Potential importance of tissue angiotensin-converting enzyme inhibition in preventing neointima formation.

Abstract

Angiotensin II (Ang II) induces vascular smooth muscle cell migration and growth in vitro and induces DNA synthesis in vascular smooth muscle in vivo. Angiotensin-converting enzyme (ACE) inhibitors and angiotensin II receptor antagonists inhibit neointimal hyperplasia in many experimental models of restenosis. However, recent clinical trials (MERCATOR and MARCATOR) reported that treatment with low (antihypertensive) doses of an ACE inhibitor (cilazapril) failed to prevent restenosis. Because ACE activity is induced in the neointima after injury, we hypothesize that the inhibition of neointimal development may be dependent on the suppression of tissue ACE activity, which in turn is dependent on the dose of the ACE inhibitor. To test this hypothesis, we treated rats with increasing doses of an ACE inhibitor, quinapril, before injury of the carotid artery. Blood pressure, serum and tissue ACE activity, and neointimal area were measured. The results demonstrated a dose-dependent inhibition by quinapril of serum and tissue ACE activities and neointima formation. However, the IC50s for blood pressure reduction and serum ACE inhibition were significantly lower than that observed for the suppression of neointima formation. The degree of neointimal formation showed a better correlation with residual tissue ACE than with serum ACE or blood pressure.

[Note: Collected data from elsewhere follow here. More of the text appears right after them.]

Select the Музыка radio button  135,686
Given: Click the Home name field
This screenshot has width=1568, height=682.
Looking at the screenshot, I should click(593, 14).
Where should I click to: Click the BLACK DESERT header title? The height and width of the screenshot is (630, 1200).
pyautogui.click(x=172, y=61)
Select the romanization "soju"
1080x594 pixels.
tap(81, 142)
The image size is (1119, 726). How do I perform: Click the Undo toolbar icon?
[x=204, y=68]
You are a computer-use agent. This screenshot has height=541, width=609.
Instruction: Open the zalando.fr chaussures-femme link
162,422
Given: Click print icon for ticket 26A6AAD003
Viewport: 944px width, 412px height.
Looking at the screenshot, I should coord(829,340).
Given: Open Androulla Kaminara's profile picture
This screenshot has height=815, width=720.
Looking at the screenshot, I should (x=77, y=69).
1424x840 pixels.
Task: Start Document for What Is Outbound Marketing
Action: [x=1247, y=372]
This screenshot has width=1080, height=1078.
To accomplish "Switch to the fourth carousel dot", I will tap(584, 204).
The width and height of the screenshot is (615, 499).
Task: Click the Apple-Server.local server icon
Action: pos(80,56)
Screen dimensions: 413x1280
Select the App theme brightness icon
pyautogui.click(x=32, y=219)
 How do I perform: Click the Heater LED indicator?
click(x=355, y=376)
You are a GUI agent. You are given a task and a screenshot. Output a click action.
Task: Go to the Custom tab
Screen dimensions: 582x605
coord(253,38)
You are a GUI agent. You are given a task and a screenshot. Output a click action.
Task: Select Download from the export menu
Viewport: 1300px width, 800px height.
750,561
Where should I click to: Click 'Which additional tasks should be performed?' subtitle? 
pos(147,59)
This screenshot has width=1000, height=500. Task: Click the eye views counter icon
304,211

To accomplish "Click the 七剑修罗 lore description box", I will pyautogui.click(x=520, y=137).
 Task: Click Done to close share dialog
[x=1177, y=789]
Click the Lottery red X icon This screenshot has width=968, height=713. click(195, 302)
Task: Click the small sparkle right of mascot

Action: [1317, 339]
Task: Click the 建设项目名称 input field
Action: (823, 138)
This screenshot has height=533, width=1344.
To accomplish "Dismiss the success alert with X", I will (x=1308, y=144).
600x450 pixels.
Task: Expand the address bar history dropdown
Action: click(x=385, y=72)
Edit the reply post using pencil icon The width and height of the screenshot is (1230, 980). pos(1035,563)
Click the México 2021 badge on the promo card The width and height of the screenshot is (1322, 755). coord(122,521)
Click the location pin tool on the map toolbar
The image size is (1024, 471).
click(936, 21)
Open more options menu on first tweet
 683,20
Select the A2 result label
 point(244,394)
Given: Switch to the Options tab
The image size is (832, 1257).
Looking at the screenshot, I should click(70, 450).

These results demonstrate a dissociation of the ability of an ACE inhibitor to decrease blood pressure and inhibit circulating ACE activity from its ability to inhibit tissue ACE activity. These results suggest that the need for a higher dose of an ACE inhibitor for the inhibition of neointima formation may be due to the relative difficulty in inhibiting tissue ACE activity.